### Selection

---+---

Imagine
--The Rev. Fr. Tony Hutchinson, SCP, Ph.D.
4 December 2016 Advent 2A Isaiah 11:1-10
11 December 2016 Advent 3A Isaiah 35:1-10
18 December 2016 Advent 4A Isaiah 7:10-16
A Comment on Advent Isaiah Readings
We
are in a time of turmoil. Some are
elated at the election of Donald Trump as President; others are shocked and horrified. Several commentators bemoaned the election
results saying that the experiment in American democratic republicanism has
ended. Many are fearful of deportation,
persecution as minorities, or general loss of a sense of movement toward
justice. In such times, it is helpful to
see how people of previous ages dealt with a historical disaster and loss of
hope. The Hebrew Scripture lessons we
use for Advent give us such an opportunity.
Isaiah
lived in a world of great and horrifying change. The first great two
international Empires in world history—Assyria and Egypt—had arisen in the
suite of turmoil caused by climate change that had disrupted the political
arrangements of a thousand years. Between the two lay the tiny kingdoms
of Israel and Judah, the split remnants of the glory days of the early Hebrews,
the united kingdom of Jesse’s son David and David’s son Solomon. Most of
the politics of both Israel, Judah, and their neighbor kingdom Aram, centered
on the question of how to best survive with such threatening super states all
around: factions supported either allying with Egypt and standing up to
the Assyrians or simply paying the exorbitant taxes the Assyrians demanded.
Isaiah
was called to be a prophet the year that king Uzziah died (Isa. 6:1).
This is significant because the short term of Uzziah’s successor was
immediately followed by Ahaz, whom the Biblical authors considered to be one of
the worst kings in the history of Judah. Where Biblical authors say that
Uzziah "did that which was right in the sight of the Lord"
(2 Kings 15:3; 2 Chronicles 26:4-5), Ahaz was another thing
altogether. He was allured by the various religious around him,
cults that personified wealth, power, sexual pleasure, and fertility in the
figures of such deities as Baal and Astarte his consort. Ahaz even put
their sculpted images and altars in the Temple of Yahweh at Jerusalem, probably
arguing that Yahweh and Baal were different names for the same reality. Worst
of all, when his international policies failed and he lost wars, he took this
as evidence that he had done not enough to honor the gods of the “winners,” and
thus revived the practice of human sacrifice, even sacrificing one of his own
children.
Isaiah
saw all of this as an unmitigated disaster, one that basically had ended the
line of Judah’s kings—going back to Jesse’s son David—and all that mattered in
Judah’s national life.
A
new form of political leader had arisen in Assyria—Tiglath-Pileser III, who
took power in a military coup and then proceeded to form the first Imperial
Power in world history truly based on a centralized military and
bureaucracy. In 735 BCE, King Pekah of Israel (also called “Ephraim”) joined
with Rezin, king of Aram with his capital at Damascus, in a tax revolt against
Assyria. The two threatened the king of Judah, Ahaz, to force him to join
the revolt.

---+---

### Stated problem 1
According to the Advent commentary, when was Isaiah called to be a prophet?

---+---

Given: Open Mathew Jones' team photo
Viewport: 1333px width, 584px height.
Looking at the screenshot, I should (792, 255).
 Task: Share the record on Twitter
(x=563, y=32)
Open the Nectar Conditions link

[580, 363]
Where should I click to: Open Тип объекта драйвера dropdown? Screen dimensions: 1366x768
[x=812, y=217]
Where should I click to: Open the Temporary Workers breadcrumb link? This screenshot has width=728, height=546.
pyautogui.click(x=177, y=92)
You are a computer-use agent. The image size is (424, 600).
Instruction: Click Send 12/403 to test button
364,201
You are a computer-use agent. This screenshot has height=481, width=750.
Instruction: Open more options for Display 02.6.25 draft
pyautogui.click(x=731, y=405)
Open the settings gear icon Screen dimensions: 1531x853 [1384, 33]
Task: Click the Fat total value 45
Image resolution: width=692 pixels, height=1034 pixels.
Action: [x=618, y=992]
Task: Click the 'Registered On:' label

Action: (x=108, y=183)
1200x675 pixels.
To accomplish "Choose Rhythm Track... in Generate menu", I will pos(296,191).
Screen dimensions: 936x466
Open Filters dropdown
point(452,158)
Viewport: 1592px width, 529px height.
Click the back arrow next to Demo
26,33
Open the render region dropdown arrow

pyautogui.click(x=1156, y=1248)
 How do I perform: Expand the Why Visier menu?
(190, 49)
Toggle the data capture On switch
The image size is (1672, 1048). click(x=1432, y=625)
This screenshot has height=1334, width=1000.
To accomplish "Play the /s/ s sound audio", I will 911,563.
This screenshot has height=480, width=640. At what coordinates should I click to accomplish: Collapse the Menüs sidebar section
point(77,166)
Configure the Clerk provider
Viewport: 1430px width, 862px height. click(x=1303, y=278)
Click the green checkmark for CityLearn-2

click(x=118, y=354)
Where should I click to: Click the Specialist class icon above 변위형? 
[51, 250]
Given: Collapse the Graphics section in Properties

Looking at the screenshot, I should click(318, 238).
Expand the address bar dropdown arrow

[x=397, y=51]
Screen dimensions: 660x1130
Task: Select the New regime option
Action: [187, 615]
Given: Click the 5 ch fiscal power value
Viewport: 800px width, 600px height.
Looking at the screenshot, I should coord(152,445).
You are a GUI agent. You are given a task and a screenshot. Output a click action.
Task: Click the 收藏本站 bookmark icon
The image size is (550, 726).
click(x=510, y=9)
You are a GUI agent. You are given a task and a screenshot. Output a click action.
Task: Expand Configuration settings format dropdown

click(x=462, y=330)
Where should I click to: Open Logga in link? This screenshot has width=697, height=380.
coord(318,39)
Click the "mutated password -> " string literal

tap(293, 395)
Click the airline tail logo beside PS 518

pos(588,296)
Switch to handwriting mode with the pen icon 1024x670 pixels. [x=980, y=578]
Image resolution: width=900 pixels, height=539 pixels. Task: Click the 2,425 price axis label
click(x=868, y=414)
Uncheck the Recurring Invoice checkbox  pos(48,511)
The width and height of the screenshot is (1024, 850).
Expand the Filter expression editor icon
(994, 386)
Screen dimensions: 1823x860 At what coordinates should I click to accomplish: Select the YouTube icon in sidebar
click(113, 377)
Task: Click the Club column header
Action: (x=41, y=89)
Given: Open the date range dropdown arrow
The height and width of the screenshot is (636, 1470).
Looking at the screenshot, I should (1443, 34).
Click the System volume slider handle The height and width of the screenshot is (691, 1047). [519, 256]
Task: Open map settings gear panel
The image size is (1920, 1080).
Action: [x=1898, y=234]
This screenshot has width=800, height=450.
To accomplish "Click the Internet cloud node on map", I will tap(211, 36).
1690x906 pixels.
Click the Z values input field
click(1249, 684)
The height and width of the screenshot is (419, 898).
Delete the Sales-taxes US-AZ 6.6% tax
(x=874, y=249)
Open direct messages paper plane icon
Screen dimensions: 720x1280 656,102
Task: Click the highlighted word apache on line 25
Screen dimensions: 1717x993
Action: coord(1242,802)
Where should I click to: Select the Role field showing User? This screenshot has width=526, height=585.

---+---

### Stated problem 2
Switch "Instruction" to "Command" in the records, covering everything from the start of the records down to the line containing "point(452,158)". Give back only those lines, with nothing else changed.

### Answer 1
He was called the year that king Uzziah died.

### Answer 2
Given: Open Mathew Jones' team photo
Viewport: 1333px width, 584px height.
Looking at the screenshot, I should (792, 255).
 Task: Share the record on Twitter
(x=563, y=32)
Open the Nectar Conditions link

[580, 363]
Where should I click to: Open Тип объекта драйвера dropdown? Screen dimensions: 1366x768
[x=812, y=217]
Where should I click to: Open the Temporary Workers breadcrumb link? This screenshot has width=728, height=546.
pyautogui.click(x=177, y=92)
You are a computer-use agent. The image size is (424, 600).
Command: Click Send 12/403 to test button
364,201
You are a computer-use agent. This screenshot has height=481, width=750.
Command: Open more options for Display 02.6.25 draft
pyautogui.click(x=731, y=405)
Open the settings gear icon Screen dimensions: 1531x853 [1384, 33]
Task: Click the Fat total value 45
Image resolution: width=692 pixels, height=1034 pixels.
Action: [x=618, y=992]
Task: Click the 'Registered On:' label

Action: (x=108, y=183)
1200x675 pixels.
To accomplish "Choose Rhythm Track... in Generate menu", I will pos(296,191).
Screen dimensions: 936x466
Open Filters dropdown
point(452,158)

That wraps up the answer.